- _TASK INSTRUCTIONS_:
Using the passage on the study's image stimuli below, mark each statement yes or no and quote the words from the passage that decide it. (a) The number of audience members was set at five because that was the largest audience that fit cleanly into the images. (b) The monitor placed behind the solitary VR Peer came from a photograph of a real virtual reality scene. (c) The lab-coated and casually dressed assistants differed only by the addition of a lab-coat.

For the main part of the study there were four images that differed according to the number of audience members (black silhouettes; either no audience or 5 individuals; the latter was decided upon as it was the largest audience we could cleanly fit into the image stimuli–which was designed to replicate a real world testing space being developed in the UK’s National Gallery) and by the number of VR Peers (grey silhouettes; either 1 or 3; the latter was decided upon as two additional peers were the most who could be cleanly placed next to the original VR peer in the image stimuli; Figure 1). In another phase of the study, viewers saw an image in which a monitor was placed behind a solitary VR Peer (Figure 2, “Monitor”). This monitor was constructed by hand in Photoshop to resemble a virtual reality scene. In a further phase, participants saw either a lab-coated assistant or casually dressed assistant (Figure 2 “Lab-coat” or “Casual”; 508 × 1025 pixels) alongside the Solo-Audience image stimulus. The assistant again was constructed by hand in Photoshop. The only pixels to differ between these differently dressed individuals were the photoshopped addition of a lab-coat, and the removal of trouser flares.

- _INFORMATION GIVEN_:
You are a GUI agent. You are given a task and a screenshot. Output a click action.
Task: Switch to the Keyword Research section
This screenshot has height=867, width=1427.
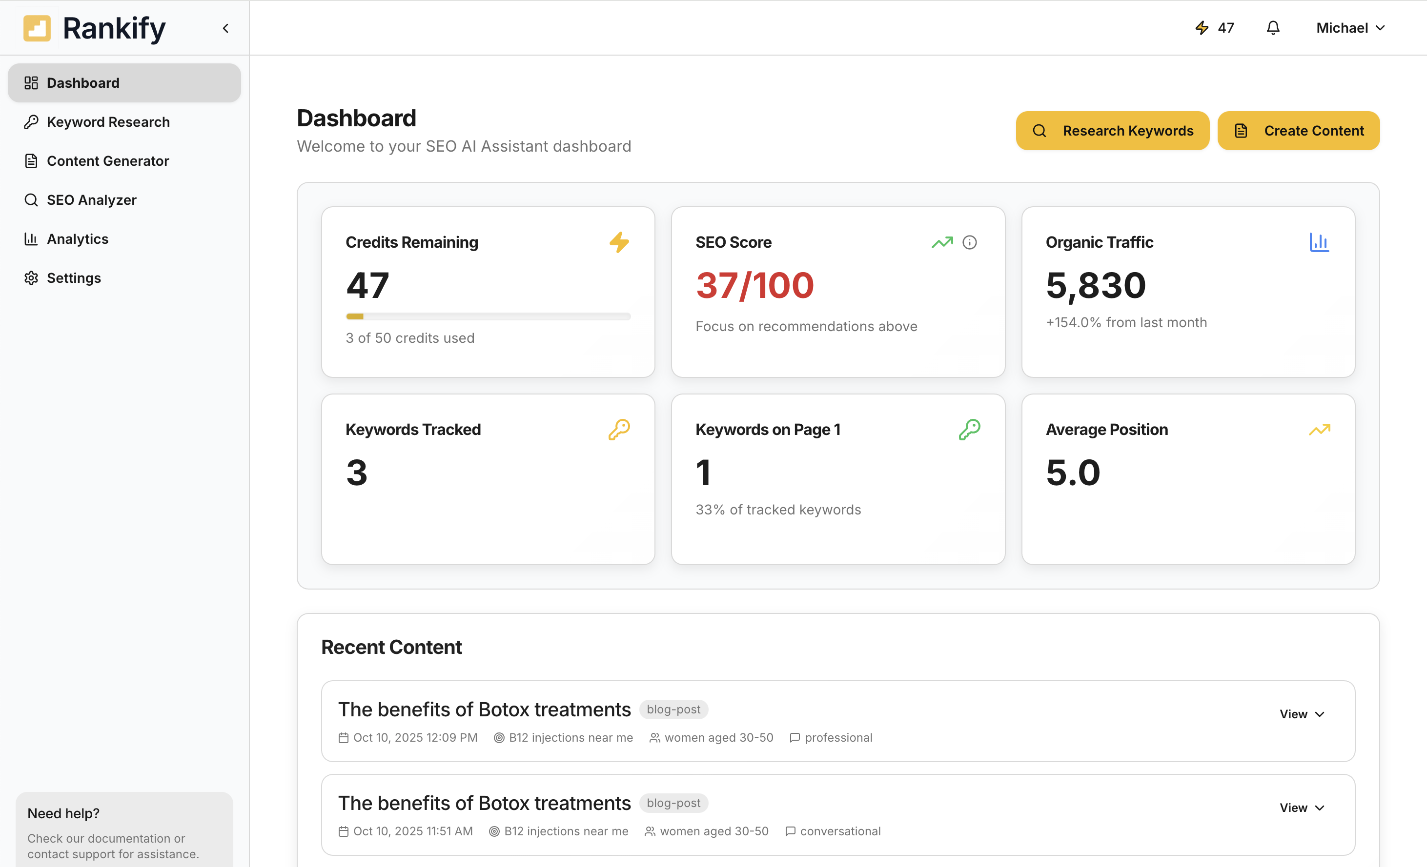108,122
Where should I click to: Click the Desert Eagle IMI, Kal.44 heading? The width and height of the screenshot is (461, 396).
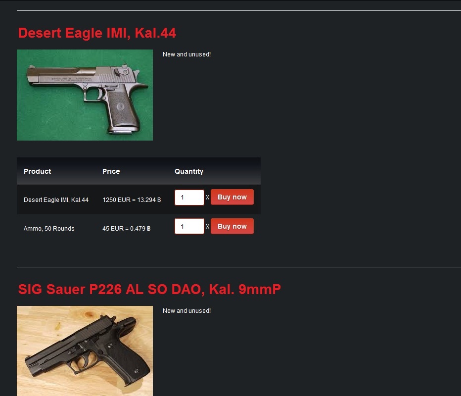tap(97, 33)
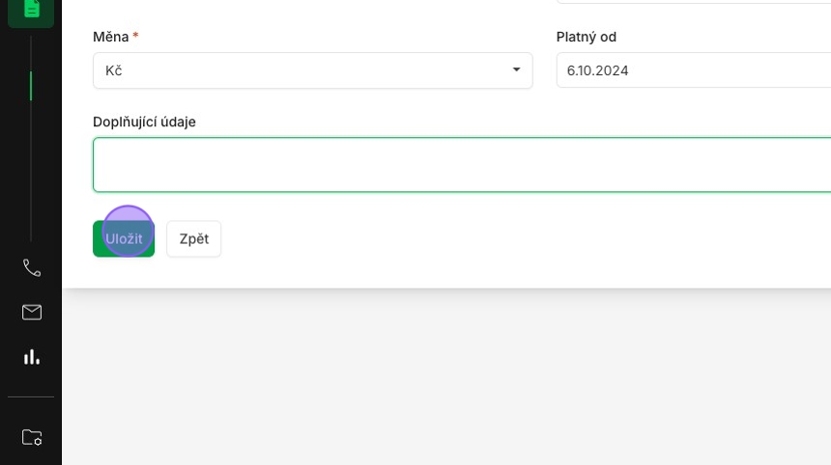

- _TASK SOLUTION_:
(a) Yes: "the latter was decided upon as it was the largest audience we could cleanly fit into the image stimuli"
(b) No: "This monitor was constructed by hand in Photoshop to resemble a virtual reality scene."
(c) No: "The only pixels to differ between these differently dressed individuals were the photoshopped addition of a lab-coat, and the removal of trouser flares."